(DATA TO PROCESS)
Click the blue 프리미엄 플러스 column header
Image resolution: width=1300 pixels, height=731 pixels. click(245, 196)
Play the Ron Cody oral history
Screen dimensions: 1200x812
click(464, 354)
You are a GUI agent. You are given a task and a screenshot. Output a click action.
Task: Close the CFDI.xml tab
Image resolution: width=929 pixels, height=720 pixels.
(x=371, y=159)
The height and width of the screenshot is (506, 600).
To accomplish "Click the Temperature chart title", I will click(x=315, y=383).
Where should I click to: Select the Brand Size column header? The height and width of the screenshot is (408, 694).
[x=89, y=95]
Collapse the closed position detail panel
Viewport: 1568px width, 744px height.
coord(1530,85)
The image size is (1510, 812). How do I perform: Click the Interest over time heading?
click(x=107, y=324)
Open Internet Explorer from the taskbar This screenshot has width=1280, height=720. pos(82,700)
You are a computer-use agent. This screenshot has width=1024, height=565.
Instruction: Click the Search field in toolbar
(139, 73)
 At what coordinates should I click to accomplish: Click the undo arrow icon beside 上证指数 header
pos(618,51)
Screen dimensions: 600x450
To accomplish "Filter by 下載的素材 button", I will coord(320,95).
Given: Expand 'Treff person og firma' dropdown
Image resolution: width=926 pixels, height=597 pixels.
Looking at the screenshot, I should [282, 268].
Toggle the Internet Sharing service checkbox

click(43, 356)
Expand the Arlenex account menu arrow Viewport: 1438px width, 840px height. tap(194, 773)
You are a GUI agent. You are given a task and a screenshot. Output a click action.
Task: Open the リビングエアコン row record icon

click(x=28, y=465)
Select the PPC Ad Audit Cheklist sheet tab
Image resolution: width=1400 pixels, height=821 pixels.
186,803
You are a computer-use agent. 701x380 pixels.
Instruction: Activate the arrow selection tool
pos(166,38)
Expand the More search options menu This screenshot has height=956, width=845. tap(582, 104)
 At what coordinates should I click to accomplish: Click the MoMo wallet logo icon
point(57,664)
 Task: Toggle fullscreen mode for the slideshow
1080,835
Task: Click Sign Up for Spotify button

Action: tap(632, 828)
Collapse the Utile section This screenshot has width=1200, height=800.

(WHAT THE TASK REQUIRES) Repeat, word for word, the lines from the start of the records to the line that contains "Expand the Arlenex", both of them included, and no others.

(ANSWER TO THIS TASK)
Click the blue 프리미엄 플러스 column header
Image resolution: width=1300 pixels, height=731 pixels. click(245, 196)
Play the Ron Cody oral history
Screen dimensions: 1200x812
click(464, 354)
You are a GUI agent. You are given a task and a screenshot. Output a click action.
Task: Close the CFDI.xml tab
Image resolution: width=929 pixels, height=720 pixels.
(x=371, y=159)
The height and width of the screenshot is (506, 600).
To accomplish "Click the Temperature chart title", I will click(x=315, y=383).
Where should I click to: Select the Brand Size column header? The height and width of the screenshot is (408, 694).
[x=89, y=95]
Collapse the closed position detail panel
Viewport: 1568px width, 744px height.
coord(1530,85)
The image size is (1510, 812). How do I perform: Click the Interest over time heading?
click(x=107, y=324)
Open Internet Explorer from the taskbar This screenshot has width=1280, height=720. pos(82,700)
You are a computer-use agent. This screenshot has width=1024, height=565.
Instruction: Click the Search field in toolbar
(139, 73)
 At what coordinates should I click to accomplish: Click the undo arrow icon beside 上证指数 header
pos(618,51)
Screen dimensions: 600x450
To accomplish "Filter by 下載的素材 button", I will coord(320,95).
Given: Expand 'Treff person og firma' dropdown
Image resolution: width=926 pixels, height=597 pixels.
Looking at the screenshot, I should [282, 268].
Toggle the Internet Sharing service checkbox

click(43, 356)
Expand the Arlenex account menu arrow Viewport: 1438px width, 840px height. tap(194, 773)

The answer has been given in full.